No historial do F.C. Porto, bem como no imaginário dos adeptos que conhecem a história do clube, o título de 1977/78, quebrando o famoso jejum de dezanove anos, acabou por fazer esquecer o significado de outros títulos nacionais posteriores. Mas a vitória no campeonato de 1984/85 teve vários significados muito importantes:
1. A verdade é que, em 1984/85 quebrámos outro "mini-jejum", que já vinha de 1979, ano do segundo título de José Maria Pedroto;
2. Tratou-se do primeiro título de campeão nacional de Jorge Nuno Pinto da Costa como presidente, o que lhe permitiu cimentar a sua posição de líder e calar as últimas vozes que ainda não tinham digerido o "Verão Quente das Antas" de 1980;
3. Foi também o primeiro titulo de campeão nacional de Artur Jorge, à sua primeira tentativa, e quando muita gente ainda exibia dúvidas quanto à sua capacidade;
4. Provou-nos que podíamos ganhar sem Pedroto. O grande Zé do Boné partira deste mundo em Janeiro de 1985, a meio dessa época, portanto.
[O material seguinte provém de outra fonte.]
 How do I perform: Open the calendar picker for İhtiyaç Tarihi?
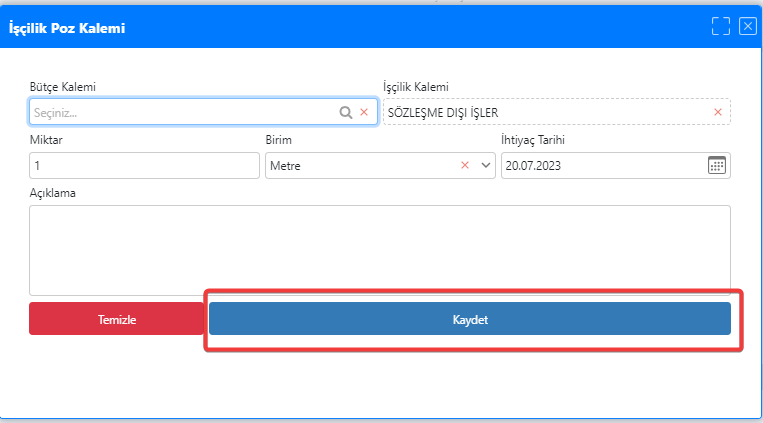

Nos vinte cinco anos anteriores só ele tinha ganho alguma coisa no F.C. Porto: dois campeonatos e três Taças de Portugal;
5. Mostrou a nossa renovada capacidade de fazer das fraquezas forças: no defeso anterior a essa época, o Sporting, servindo-se de uma cláusula muito portuguesa no contrato colectivo dos futebolistas (ainda existe contratação colectiva para eles?) tinha desviado dois nossos fundamentais jogadores, António Sousa e Jaime Pacheco. Tivemos que lançar às feras duas recentes contratações, Quim e André, os quais responderam magnificamente. Mas, mais que isso, servindo-nos da mesma bizarra cláusula, retaliámos, subtraíndo ao Sporting um dos maiores talentos de sempre do futebol português, o nosso caro e sempre estimado Paulo Futre.
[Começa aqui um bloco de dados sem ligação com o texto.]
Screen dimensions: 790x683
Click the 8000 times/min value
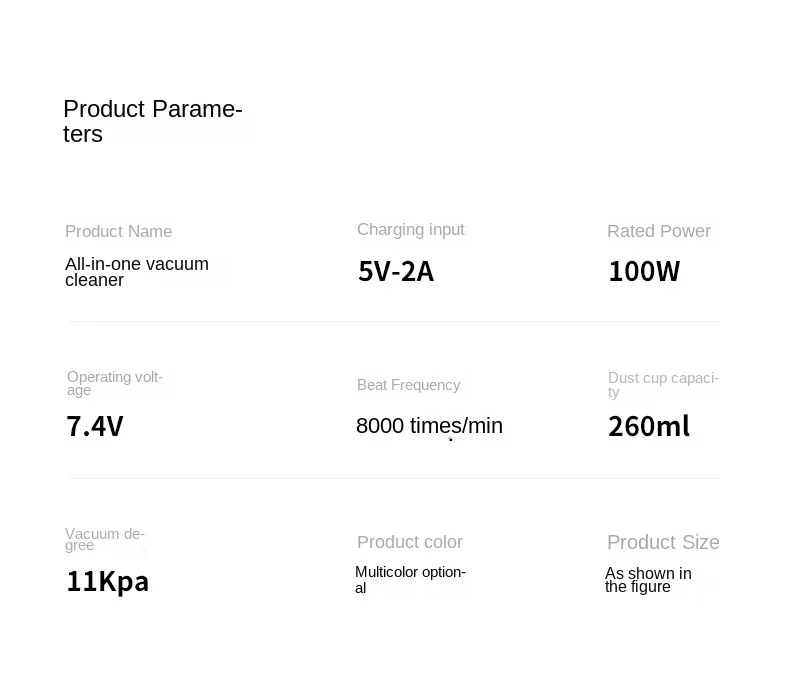(429, 426)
O título de 1984/85 tem vários "pais", claro: Pedroto, cujo trabalho estivera na base dessa grande equipa, Jorge Nuno Pinto da Costa, homem de sangue frio e galharda atitude nessas difíceis circunstâncias, Octávio Machado, treinador-adjunto de grande gabarito, mas, fundamentalmente, o homem do leme, o técnico que, dois anos depois, nos faria agarrar o "grande caneco" numa célebre noite em Viena: Artur Jorge.